• **EXERCISE AIM**
In the entries below, find the line with "Task: Open the Home page template selector" and the line with "Given: Toggle use_tiled_vae"; copy them and every line between them exactly, but not the pictures.

• **INPUT DATA**
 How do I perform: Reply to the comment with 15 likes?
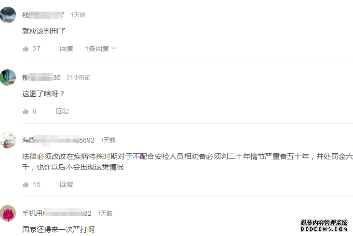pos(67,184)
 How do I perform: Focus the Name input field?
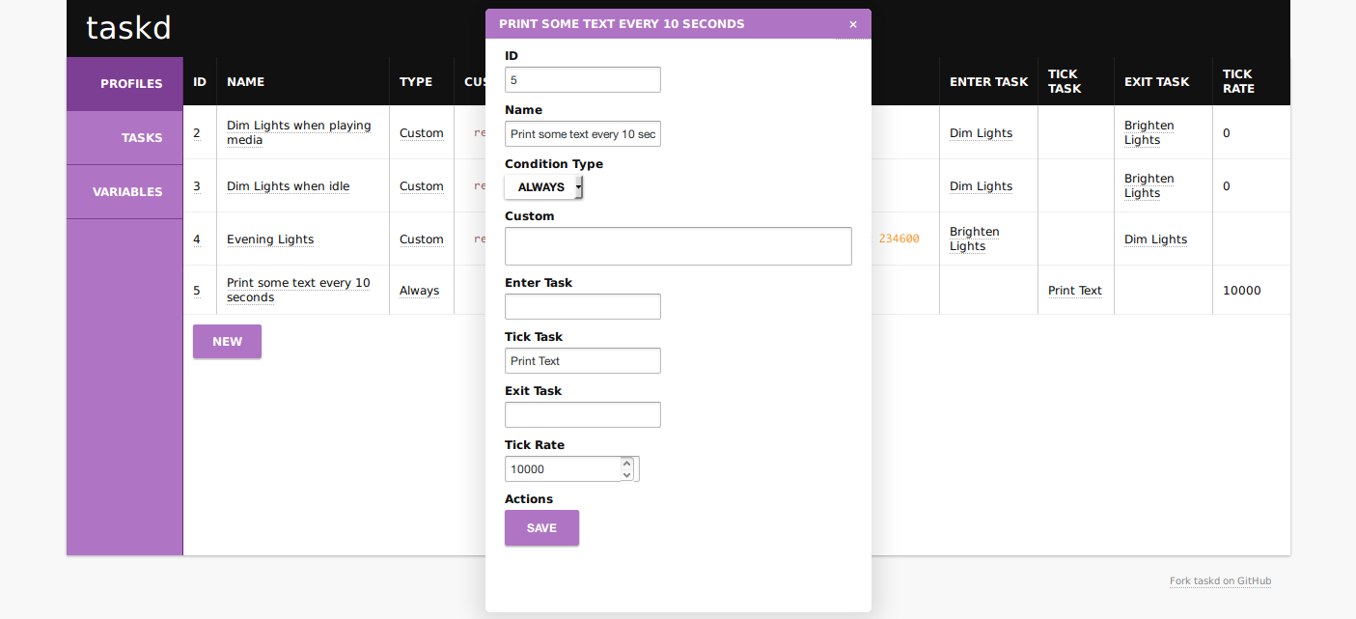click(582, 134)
--
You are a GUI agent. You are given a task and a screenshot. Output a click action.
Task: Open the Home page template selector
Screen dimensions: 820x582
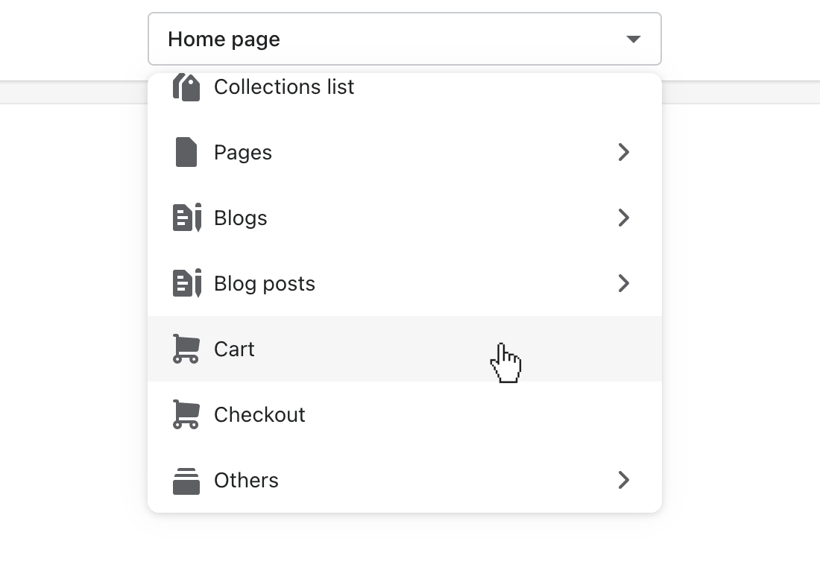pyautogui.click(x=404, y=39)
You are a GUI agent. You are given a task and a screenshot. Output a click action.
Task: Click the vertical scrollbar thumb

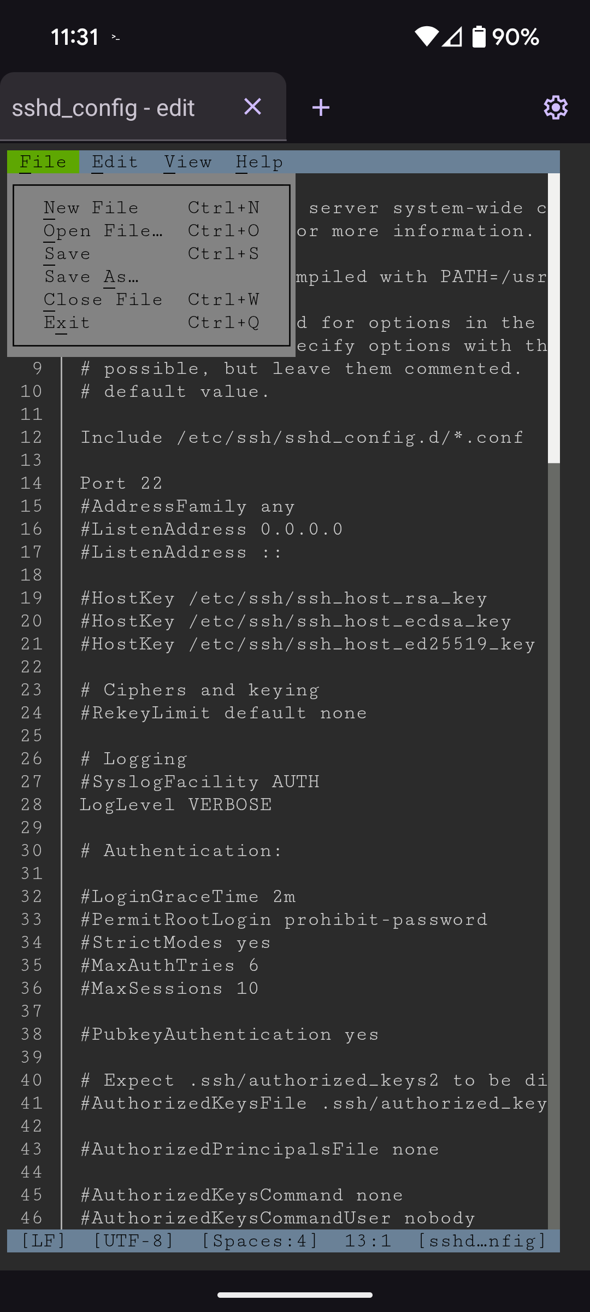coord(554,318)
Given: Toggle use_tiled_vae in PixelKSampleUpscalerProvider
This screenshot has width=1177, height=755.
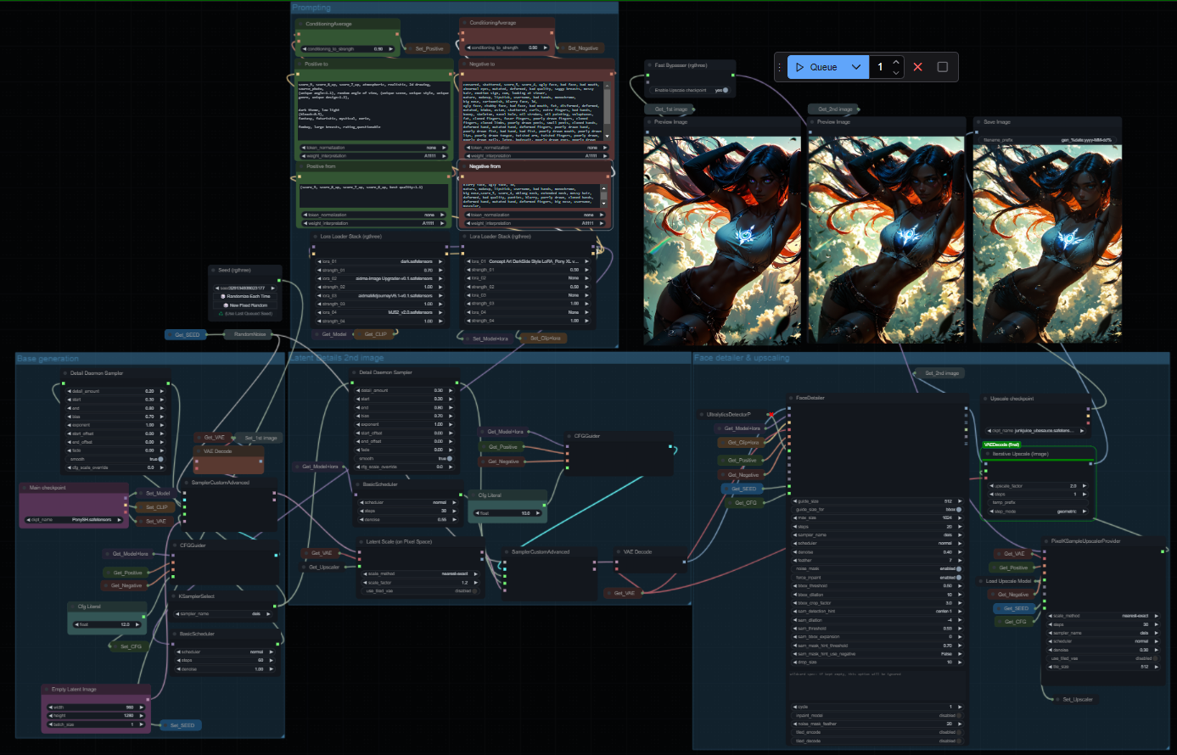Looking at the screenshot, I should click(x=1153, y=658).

• **RESPONSE BOX**
Task: Open the Home page template selector
Screen dimensions: 820x582
pyautogui.click(x=404, y=39)
You are a GUI agent. You are given a task and a screenshot. Output a click action.
Task: Click the vertical scrollbar thumb

coord(554,318)
Given: Toggle use_tiled_vae in PixelKSampleUpscalerProvider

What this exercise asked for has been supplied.